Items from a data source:
[Start of section]
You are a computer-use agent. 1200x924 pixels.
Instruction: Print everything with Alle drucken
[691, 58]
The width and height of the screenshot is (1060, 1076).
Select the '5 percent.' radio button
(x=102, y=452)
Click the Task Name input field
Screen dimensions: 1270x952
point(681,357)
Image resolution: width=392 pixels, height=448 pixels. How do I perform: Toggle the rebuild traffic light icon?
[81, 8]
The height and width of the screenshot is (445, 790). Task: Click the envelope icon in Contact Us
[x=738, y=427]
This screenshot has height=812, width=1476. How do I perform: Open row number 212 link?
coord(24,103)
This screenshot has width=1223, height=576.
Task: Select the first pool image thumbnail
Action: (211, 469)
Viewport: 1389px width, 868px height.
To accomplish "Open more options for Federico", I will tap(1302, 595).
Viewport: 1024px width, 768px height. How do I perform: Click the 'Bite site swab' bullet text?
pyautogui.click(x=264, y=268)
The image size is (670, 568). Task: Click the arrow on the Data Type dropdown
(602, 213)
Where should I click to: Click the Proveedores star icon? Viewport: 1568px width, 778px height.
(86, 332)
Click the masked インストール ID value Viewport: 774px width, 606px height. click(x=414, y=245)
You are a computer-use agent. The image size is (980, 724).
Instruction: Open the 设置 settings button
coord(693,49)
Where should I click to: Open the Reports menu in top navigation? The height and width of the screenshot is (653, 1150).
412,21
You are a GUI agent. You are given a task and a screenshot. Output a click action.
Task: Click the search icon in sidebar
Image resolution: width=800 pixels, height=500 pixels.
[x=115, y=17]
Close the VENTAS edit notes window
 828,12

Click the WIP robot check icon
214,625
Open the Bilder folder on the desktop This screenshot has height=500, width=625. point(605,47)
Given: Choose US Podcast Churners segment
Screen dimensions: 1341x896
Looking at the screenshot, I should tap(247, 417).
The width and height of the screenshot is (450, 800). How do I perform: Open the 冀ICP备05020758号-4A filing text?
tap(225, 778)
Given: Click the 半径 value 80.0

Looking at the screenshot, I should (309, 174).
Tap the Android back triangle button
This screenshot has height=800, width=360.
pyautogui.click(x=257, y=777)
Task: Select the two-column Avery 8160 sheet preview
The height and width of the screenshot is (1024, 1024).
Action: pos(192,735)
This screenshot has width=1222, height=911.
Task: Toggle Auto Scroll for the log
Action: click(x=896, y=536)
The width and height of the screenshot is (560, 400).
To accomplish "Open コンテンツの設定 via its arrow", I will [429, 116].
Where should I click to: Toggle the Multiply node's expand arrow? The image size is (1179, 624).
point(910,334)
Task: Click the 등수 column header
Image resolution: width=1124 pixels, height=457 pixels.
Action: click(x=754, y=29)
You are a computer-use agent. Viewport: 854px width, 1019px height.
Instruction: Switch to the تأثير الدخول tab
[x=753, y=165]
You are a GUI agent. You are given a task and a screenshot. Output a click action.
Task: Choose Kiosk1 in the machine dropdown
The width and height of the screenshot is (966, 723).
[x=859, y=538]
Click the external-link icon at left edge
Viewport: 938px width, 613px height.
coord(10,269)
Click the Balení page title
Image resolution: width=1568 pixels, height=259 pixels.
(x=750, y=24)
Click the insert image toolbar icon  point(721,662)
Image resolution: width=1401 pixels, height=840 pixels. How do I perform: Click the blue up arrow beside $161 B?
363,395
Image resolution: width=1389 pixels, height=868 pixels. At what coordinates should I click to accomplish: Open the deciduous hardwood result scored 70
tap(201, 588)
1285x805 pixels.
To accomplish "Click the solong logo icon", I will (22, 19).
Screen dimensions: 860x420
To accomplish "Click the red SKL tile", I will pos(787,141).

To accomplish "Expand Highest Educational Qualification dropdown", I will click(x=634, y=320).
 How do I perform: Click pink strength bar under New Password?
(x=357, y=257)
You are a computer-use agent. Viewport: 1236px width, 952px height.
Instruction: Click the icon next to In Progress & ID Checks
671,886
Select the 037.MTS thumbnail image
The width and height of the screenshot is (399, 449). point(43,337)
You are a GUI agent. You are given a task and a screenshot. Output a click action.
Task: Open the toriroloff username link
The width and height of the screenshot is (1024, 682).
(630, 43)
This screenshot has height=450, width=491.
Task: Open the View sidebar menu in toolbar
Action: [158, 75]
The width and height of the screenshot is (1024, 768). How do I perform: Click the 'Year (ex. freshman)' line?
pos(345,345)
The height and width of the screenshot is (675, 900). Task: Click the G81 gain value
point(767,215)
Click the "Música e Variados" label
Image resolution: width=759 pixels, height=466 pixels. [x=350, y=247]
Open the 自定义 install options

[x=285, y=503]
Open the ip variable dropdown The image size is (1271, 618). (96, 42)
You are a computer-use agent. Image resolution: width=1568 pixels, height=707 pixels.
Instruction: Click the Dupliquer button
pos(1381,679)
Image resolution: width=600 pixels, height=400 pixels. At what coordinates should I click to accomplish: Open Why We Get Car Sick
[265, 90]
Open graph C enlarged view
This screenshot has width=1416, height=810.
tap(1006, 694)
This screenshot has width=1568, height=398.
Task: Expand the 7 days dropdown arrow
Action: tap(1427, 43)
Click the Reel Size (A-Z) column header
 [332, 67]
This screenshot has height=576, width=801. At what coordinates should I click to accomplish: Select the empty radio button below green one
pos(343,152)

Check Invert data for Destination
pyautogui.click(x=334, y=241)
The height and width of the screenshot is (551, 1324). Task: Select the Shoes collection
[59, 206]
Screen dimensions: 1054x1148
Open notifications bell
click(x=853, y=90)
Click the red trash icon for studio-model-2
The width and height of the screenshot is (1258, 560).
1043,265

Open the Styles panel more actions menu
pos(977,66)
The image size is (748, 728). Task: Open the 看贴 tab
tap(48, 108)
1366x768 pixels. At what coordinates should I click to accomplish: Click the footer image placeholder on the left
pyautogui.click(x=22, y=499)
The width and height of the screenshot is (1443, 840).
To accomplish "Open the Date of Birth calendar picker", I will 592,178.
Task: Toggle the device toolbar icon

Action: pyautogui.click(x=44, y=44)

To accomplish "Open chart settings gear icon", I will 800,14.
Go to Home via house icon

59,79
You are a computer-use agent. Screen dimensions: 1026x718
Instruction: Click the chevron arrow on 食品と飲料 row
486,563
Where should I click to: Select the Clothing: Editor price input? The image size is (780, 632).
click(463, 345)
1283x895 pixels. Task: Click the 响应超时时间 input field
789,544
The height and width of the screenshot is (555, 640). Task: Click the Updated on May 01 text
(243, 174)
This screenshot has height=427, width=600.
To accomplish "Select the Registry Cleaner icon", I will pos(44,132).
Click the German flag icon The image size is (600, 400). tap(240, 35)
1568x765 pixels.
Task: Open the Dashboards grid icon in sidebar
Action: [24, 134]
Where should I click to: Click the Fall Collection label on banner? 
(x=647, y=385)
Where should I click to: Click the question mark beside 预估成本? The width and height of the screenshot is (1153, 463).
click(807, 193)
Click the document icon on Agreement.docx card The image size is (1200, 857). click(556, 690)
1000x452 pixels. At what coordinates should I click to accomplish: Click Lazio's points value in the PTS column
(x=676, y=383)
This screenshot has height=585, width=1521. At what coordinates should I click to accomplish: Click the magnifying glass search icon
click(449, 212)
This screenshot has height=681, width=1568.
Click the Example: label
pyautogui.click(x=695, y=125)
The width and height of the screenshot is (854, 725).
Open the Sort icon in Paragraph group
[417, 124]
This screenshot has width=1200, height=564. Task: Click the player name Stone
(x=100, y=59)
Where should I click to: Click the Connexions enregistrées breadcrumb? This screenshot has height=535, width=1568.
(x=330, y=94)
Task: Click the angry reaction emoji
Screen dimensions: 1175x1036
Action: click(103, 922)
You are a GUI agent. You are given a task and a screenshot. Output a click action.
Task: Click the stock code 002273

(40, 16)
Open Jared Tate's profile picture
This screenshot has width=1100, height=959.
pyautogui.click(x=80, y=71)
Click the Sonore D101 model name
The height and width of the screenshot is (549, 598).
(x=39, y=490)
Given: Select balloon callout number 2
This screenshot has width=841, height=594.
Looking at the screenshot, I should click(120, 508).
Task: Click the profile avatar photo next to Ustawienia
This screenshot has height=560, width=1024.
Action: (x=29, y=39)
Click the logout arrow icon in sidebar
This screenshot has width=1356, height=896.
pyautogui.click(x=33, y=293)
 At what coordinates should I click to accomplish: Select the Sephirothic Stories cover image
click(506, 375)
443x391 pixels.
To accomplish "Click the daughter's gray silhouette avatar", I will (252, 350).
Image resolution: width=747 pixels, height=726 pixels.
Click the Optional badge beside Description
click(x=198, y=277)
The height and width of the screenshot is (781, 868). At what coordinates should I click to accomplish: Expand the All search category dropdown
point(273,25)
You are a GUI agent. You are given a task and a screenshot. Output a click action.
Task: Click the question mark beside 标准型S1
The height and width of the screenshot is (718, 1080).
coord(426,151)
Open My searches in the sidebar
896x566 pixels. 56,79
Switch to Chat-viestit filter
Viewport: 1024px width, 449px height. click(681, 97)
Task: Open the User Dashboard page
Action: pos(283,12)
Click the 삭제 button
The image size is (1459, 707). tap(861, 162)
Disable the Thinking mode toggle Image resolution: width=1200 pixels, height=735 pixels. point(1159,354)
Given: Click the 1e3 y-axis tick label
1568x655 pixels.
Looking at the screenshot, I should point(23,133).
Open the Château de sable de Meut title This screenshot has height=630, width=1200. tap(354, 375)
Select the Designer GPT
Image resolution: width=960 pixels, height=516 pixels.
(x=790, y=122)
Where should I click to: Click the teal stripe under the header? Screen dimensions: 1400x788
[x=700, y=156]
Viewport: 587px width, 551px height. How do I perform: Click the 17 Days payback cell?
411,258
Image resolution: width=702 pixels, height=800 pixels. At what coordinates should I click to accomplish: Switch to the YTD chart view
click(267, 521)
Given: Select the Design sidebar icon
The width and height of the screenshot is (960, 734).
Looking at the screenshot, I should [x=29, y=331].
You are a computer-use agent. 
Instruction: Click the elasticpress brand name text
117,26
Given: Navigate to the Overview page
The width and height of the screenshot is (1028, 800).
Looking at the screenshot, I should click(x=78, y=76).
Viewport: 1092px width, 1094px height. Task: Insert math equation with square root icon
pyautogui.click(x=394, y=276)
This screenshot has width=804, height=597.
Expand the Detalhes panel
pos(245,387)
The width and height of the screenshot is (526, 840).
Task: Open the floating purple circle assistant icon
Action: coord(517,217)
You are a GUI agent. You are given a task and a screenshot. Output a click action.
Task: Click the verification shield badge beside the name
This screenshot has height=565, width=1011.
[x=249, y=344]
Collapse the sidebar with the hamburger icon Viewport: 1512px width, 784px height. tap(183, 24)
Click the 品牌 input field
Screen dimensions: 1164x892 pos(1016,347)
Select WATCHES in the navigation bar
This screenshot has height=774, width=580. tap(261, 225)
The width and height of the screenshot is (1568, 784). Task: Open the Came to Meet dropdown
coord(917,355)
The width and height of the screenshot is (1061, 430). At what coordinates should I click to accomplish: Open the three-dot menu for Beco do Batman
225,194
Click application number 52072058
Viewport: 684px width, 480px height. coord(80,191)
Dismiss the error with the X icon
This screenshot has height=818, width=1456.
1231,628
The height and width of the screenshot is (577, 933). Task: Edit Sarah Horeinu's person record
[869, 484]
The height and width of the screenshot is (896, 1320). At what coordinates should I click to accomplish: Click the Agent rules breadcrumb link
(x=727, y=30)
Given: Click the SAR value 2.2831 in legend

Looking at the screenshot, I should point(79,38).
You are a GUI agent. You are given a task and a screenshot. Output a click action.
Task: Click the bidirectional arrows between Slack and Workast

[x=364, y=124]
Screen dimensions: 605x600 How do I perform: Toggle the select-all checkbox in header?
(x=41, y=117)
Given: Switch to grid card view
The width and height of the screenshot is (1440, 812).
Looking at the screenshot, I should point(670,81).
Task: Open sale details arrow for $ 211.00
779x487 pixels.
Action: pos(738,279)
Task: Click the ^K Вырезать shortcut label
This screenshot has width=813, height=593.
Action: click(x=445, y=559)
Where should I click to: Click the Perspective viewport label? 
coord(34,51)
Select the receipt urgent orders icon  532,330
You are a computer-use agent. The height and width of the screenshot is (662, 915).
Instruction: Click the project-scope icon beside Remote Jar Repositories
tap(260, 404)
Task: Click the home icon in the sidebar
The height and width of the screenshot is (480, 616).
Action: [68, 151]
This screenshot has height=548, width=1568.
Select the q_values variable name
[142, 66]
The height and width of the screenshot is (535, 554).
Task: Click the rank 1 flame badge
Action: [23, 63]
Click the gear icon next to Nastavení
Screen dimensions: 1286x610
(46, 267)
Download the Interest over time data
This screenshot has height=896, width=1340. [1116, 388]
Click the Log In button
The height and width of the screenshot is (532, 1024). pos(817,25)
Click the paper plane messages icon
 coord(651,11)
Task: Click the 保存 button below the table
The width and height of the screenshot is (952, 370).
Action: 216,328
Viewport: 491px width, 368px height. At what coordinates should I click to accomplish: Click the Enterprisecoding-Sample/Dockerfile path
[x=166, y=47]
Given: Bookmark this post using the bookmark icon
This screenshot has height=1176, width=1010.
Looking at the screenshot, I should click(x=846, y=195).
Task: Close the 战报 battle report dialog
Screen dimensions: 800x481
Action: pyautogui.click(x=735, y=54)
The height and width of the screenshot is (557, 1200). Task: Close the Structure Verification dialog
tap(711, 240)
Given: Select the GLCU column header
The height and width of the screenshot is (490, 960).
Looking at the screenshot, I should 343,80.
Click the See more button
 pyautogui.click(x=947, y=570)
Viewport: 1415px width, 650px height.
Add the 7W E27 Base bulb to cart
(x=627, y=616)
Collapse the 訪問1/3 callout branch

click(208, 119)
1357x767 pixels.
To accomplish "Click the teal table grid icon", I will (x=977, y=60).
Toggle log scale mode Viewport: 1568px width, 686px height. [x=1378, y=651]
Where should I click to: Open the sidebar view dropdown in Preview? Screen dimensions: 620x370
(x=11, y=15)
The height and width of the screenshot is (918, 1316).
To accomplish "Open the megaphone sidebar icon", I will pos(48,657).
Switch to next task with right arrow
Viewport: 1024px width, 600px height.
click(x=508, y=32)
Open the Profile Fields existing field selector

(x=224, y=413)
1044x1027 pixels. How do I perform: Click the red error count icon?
[End of section]
Find the word "error" in the entries. Copy each line that holds it.

## Answer area
Dismiss the error with the X icon
1044x1027 pixels. How do I perform: Click the red error count icon?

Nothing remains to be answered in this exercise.